The CEO of major utility E.ON called for a new carbon tax in Germany on Tuesday, stating that a "better and fairer energy transition" was possible.
The tax would be 35 euros ($39) per metric ton of emissions that result from the use of fossil fuels for power generation, transport and heating. Authorities in Germany are currently in discussions about such a tax, according to Reuters.
In a printed statement issued at the German firm's annual shareholders meeting on Tuesday, CEO Johannes Teyssen said that the levy would generate 25 billion euros in tax revenues for the German Finance Ministry.
As a country, Germany is looking to increase its use of sources such as wind and solar whilst at the same time move away from nuclear power. In 2017, renewables made up 33.3% of gross electricity generation, with wind power, biomass and solar photovoltaics leading the way.
Teyssen explained that while electricity in Germany had become "increasingly green" the conversion of its "entire energy system" was supposed to be financed by customers through electricity prices. "As a result, clean electricity has become more and more expensive relative to dirty fossil fuels," he added. Customers with lower incomes were financing the country's energy transition, he said.
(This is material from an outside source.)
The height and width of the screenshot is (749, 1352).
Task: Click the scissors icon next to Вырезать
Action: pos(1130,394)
Teyssen said that the business was "obviously not interested" in burdening customers with more taxes, fees and levies. "We're proposing that in the future the annual cost of Germany's Renewable Energy Law — currently around 25 billion euros — should be financed by the federal budget with the revenues from the carbon tax," he added.
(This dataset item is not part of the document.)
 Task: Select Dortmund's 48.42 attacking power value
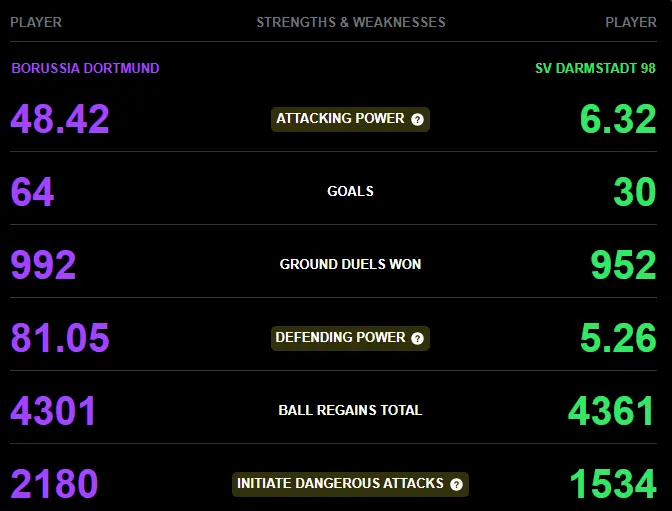[x=60, y=119]
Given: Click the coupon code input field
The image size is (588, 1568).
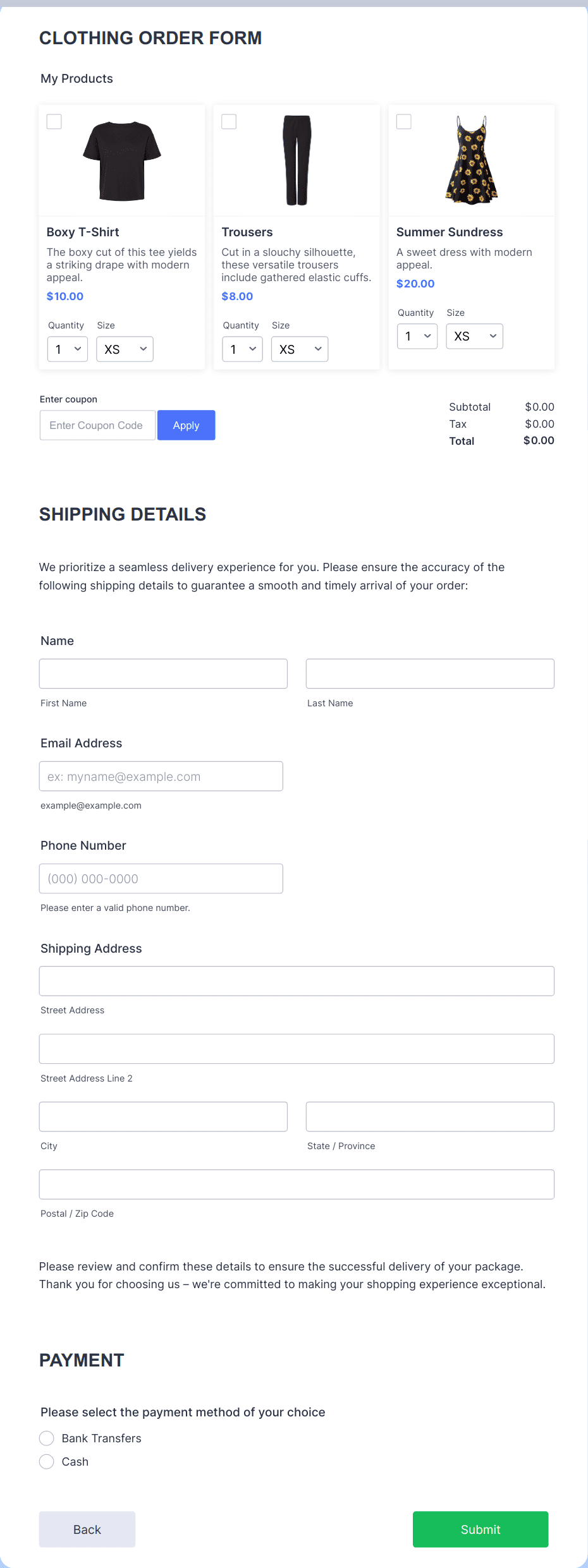Looking at the screenshot, I should [97, 425].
Teyssen added that Germany's electricity tax should be reduced, which he said would cut electricity prices "by almost 9 cents per kilowatt hour."
E.ON is in the middle of a major asset swap with another German utility, RWE. Under the terms of the deal, which was announced in March 2018, RWE will transfer its stake in green energy business Innogy to E.ON. In turn, RWE will take on the renewables businesses of both E.ON and Innogy, as well as other assets. At the beginning of March, the European Commission opened an in-depth investigation into E.ON's plans to acquire Innogy.
In an interview Tuesday, Teyssen told CNBC's Annette Weisbach about the deal's progress. "We already have some approvals in hand for… RWE acquiring (the) renewables business and the participation in us, the more complex part is just in the thorough investigation, but we see it … making progress, so no specific worries," he said.